=== EXCERPT TO READ ===
Union County is a county located in the U.S. state of Tennessee. As of the 2020 census, its population was 19,802. Its county seat is Maynardville. Union County is included in the Knoxville metropolitan statistical area.

History

Union County was formed in 1850 from portions of Grainger, Claiborne, Campbell, Anderson, and Knox Counties. At least two theories are given on the source of its name. The name may commemorate the "union" of sections of five counties, or it may reflect East Tennessee's support for the preservation of the Union in the years before and during the Civil War. The enabling legislation was initially passed January 3, 1850, but due to legal challenges and complications, the county was not formally created until January 23, 1856. The county seat was originally named "Liberty", but renamed "Maynardville" in honor of attorney and congressman Horace Maynard, who had defended the county in a court case that sought to block its formation.

In the 1930s, the damming of the Clinch River by the construction of Norris Dam by the Tennessee Valley Authority (TVA) to form Norris Lake inundated a large part of the county, including the community of Loyston, and displaced many residents. "The Move," what many displaced families called the forced relocation by TVA, would encounter criticism, as the promise of electrification of Union County would not come after the completion of Norris Dam, but two decades later in the mid-1950s. With assistance from the National Park Service and the Civilian Conservation Corps, the TVA developed Big Ridge State Park as a demonstration park on the shore of Norris Lake in Union County. The park's recreational facilities opened in May 1934.
===
#### WHAT THE TASK REQUIRES
In the passage on Union County, what was the county seat's name before it was renamed Maynardville?
=== DATA ENTRIES ===
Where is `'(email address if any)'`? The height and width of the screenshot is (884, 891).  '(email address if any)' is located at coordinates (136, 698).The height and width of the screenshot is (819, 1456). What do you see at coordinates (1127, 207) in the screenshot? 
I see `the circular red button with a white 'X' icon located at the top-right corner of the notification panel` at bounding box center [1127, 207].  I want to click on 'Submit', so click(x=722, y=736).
===
=== DATA ENTRIES ===
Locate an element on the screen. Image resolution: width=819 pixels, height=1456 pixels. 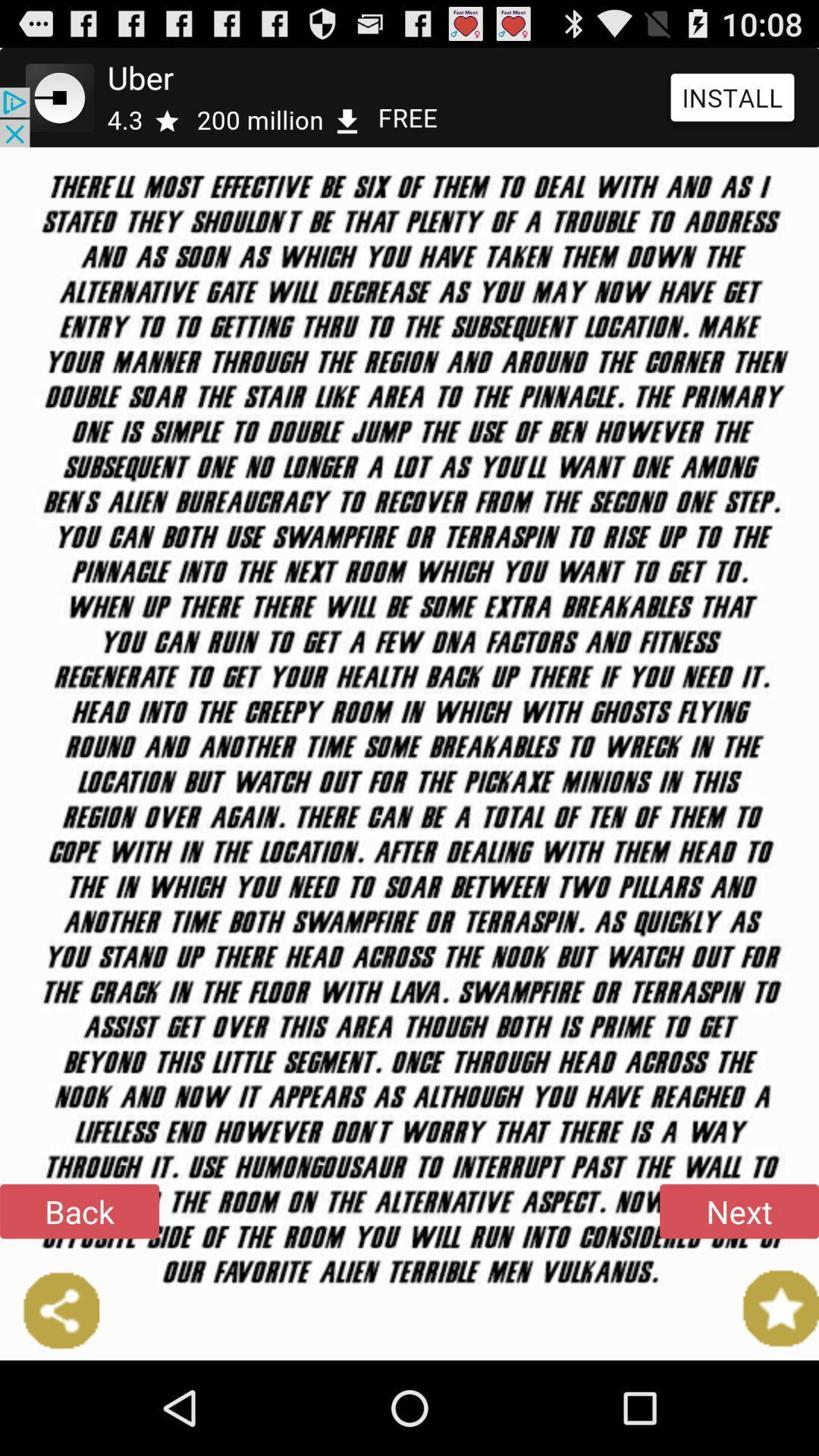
===
#### OUTPUT BELOW
Liberty